Cette survivance d’idéalisme serait-elle donc moins belle que celle qui nous est proposée aux fins théâtrales de l’enfer et du paradis ? Non. Nous pouvons hautement parler d’une épuration de la vie par la mort à la condition que la vie qui s’éteint se soit montrée, dans ses retentissements, digne d’être épurée. Collaboration de la mort à la dignité de la vie. Pour atteindre au plus haut de la noblesse humaine, j’ai noté que ni l’Hellène, ni le fils d’Israël n’eurent besoin de l’appât d’une survie. Socrate serait moins grand s’il avait invoqué l’espoir d’une récompense céleste. Pour en finir avec les hommes, Phocion paya de ses deniers le broyeur de ciguë, fatigué, qui voulait renvoyer l’exécution de la sentence au lendemain.

Eh oui, longtemps, très longtemps avant le triomphe de la connaissance expérimentale, une émotivité supérieure avait élevé des maîtres d’idéalisme jusqu’à des sommets de pensées d’où toute la plaine des humains pouvait être dominée. Ils ne venaient pas, ils ne pouvaient pas encore venir du laboratoire. Du premier essor d’une sentimentalité irrésistible, ils avaient proclamé, dans l’homme, le besoin d’une synthèse d’idéal avant d’avoir pu reconnaître les chemins de l’expérience. Notre élan de recherche ne s’épuise pas tout entier aux résistances des phénomènes. Le prestige de la connaissance positive appelle au grand jour nos suprêmes ressources de volonté.

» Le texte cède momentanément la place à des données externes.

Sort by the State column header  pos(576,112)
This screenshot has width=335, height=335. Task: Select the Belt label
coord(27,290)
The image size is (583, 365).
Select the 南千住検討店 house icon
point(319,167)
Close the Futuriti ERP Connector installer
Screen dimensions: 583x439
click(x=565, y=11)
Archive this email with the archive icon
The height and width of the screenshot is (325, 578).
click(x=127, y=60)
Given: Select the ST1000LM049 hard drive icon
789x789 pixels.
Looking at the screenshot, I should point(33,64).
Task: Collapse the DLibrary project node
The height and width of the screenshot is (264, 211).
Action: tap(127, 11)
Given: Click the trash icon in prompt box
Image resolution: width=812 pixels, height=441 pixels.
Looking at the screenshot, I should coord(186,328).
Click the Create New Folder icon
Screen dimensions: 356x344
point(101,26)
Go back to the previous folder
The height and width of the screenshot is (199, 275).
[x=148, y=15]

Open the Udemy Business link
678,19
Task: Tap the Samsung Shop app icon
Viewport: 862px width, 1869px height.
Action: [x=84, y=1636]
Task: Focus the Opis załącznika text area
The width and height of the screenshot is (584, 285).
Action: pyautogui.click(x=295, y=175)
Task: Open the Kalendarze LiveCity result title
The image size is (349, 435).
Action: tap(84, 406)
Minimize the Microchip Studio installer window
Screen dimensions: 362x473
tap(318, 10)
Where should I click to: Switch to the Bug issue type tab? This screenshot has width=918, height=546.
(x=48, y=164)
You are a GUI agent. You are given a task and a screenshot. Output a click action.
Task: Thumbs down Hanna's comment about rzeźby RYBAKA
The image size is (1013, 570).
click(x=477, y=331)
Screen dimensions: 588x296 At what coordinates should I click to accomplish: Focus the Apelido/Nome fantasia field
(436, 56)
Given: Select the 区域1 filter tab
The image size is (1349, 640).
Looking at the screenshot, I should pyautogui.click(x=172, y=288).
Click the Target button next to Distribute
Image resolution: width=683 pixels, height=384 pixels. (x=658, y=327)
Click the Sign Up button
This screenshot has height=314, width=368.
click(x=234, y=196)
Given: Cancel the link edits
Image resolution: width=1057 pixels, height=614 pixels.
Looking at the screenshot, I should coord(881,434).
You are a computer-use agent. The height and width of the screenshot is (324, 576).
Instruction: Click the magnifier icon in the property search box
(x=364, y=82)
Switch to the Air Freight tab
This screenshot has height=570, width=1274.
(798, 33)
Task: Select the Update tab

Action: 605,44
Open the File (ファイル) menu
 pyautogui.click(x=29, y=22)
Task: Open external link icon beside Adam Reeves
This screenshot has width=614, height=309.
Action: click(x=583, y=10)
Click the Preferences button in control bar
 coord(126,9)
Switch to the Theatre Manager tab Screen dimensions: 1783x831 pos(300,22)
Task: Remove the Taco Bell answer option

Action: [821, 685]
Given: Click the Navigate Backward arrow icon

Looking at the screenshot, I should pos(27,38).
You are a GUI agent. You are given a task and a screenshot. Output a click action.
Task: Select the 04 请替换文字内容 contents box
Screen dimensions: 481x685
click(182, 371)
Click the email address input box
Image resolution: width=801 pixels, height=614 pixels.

Le sursaut d’idéalisme ne s’obtient pas par des raisonnements. Le sentiment s’élève à mesure que l’homme développe l’effort à tout prix. Si le principe dirigeant de l’humanité ne peut être de fuir la douleur à tout prix, s’il est même beau de l’accepter en dédain, sinon de la rechercher en mépris, comme les grands martyrs, pour la fierté d’un accomplissement supérieur, « l’idéal » saura porter l’homme jusqu’au plus haut de sa propre destinée par la noblesse des souffrances au service d’une idée. Le plus beau des grandes causes où s’attache le meilleur de l’existence humaine s’exprime en la magnifique cohorte de ces héros, connus ou inconnus, qui ont voulu les sacrifices d’une vie sans récompense, pour l’âpre joie du devoir désintéressé.